(What the task asks): Starting with the line that contains "Instruction: Click the print icon", repeat exactly every line through the last one in the records below, and leave out the pictures.

Top of Given entries

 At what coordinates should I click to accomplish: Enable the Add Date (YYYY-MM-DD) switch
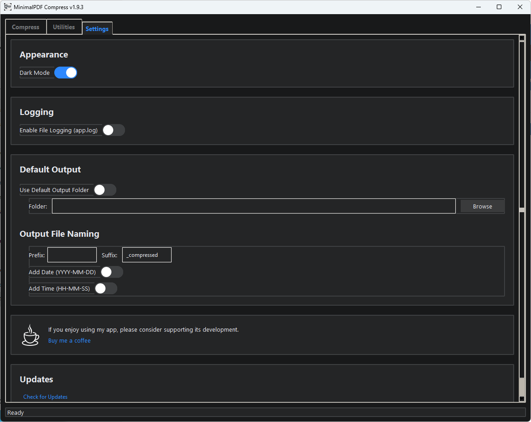point(112,272)
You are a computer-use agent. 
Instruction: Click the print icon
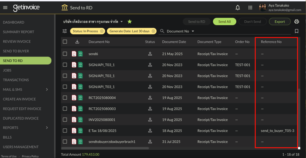click(x=296, y=22)
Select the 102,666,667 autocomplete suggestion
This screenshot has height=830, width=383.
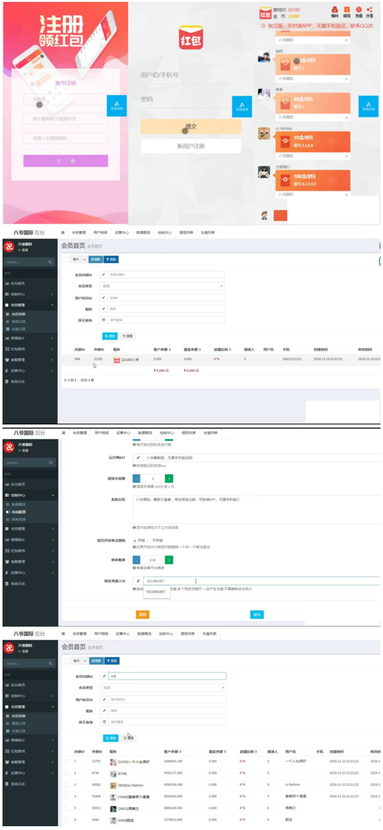coord(156,592)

Bottom of Given entries

(Exercise response):
Instruction: Click the print icon
click(x=296, y=22)
Select the 102,666,667 autocomplete suggestion
This screenshot has height=830, width=383.
coord(156,592)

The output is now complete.